Cutting out the 'middle man' (banks, the stock market) and manage your investments directly with borrowers
Lack of action over defaulting borrowers, inflexible terms
Small returns for early adopters, interesting idea though, worth watching
Will Your Investments "Prosper" with Prosper?
With widespread scandal and disillusion surrounding banking and the banking system, it is no surprise that other forms of lending and borrowing are appearing. The majority of these are internet based, peer to peer (P2P) systems which (as Prosper say) ‘connect people who want to invest money with people who want to borrow’. Prosper ‘cut out the middle man… so that everyone prospers’ and claim that investors get better returns and borrowers get better rates.

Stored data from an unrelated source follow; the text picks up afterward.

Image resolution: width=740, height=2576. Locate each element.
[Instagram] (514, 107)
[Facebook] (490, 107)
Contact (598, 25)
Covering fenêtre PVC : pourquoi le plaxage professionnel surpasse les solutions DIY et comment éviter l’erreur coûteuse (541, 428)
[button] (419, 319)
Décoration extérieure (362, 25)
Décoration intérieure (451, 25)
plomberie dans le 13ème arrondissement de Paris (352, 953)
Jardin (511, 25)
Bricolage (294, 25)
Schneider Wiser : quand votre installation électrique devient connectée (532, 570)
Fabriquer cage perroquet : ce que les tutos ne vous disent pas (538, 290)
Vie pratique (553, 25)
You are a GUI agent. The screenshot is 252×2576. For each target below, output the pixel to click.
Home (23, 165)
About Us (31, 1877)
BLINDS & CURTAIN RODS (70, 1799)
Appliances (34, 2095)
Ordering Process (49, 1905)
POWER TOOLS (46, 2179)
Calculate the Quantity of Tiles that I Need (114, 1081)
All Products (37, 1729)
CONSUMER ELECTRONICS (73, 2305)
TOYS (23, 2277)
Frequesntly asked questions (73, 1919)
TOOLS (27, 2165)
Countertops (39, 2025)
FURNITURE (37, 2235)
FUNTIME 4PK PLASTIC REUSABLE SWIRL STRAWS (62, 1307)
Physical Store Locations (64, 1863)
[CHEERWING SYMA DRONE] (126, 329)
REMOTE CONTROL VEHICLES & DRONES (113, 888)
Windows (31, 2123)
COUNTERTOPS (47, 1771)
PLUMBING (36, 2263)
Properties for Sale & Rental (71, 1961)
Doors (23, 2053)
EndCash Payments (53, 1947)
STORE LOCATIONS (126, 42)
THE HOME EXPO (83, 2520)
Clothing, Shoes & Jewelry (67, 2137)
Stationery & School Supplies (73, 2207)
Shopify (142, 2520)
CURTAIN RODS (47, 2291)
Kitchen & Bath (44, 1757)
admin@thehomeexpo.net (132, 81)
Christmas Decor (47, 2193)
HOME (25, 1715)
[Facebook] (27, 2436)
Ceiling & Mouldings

It is perhaps unfortunate that Prosper was launched in 2006 prior to the current banking crisis and decline in the economy. Prosper’s loans are fixed for a duration of three years and complaints of poor returns from early adopters have been countered with the assertion that it’s not bad considering ‘the context of the largest recession in generations.’
However many people see peer-to-peer lending as a fresh, alternative way to invest funds, particularly those disillusioned with the stock market who want to ‘invest on their own terms’ to ‘individuals with faces and stories.’
It works like this: once a lender is approved (which can take a few days), they then make bids on available loans, in a process similar to an eBay auction. If there is a lot of interest, then (of course) there will be many lenders bidding, and the idea is for the borrower to get funding at the lowest interest rate possible.
The biggest risk is that borrowers default on the loan. Lenders minimize this risk by spreading out their loans across many borrowers and by checking credit ratings, which are provided in some detail. However it should be emphasized that there is a risk, and this is by no means a ‘get rich quick’ enterprise. It perhaps should be viewed in terms of microcredit, a growing and potentially important concept that is best viewed as a cross between an investment and a charitable contribution.
To some this makes Prosper more interesting, an ‘opportunity to reduce poverty in our own back yards’, but to others this is a problem: with borrowers asking for money for cars, vacations or even paying off credit card bills (transferring debt around) rather than the microcredit model which is generally for financing (very) small businesses.
So will your investments with Prosper enable you to prosper? Not on current figures. Experienced lenders report funding high-risk loans and then rolling the return and interest into safer loans. This requires a certain type of nerve reminiscent of the stock market. It may be fun, though. Prosper provides great detail on borrowers’ financials situation and this reveals useful information on interest rates and their relationship to debt and income. Amateur investors love this stuff.
On the downside Prosper have been accused of paying insufficient attention to defaulting borrowers, and the terms of the loans are undoubtedly inflexible. People with an inclination toward ‘social’ loans maybe better off investigating one of the microlenders, which, interestingly, report very high repayment rates (98.4%), and can genuinely claim to alleviate poverty by loaning money to small scale third-world entrepreneurs. But only you can truly find out how Prosper will work for you.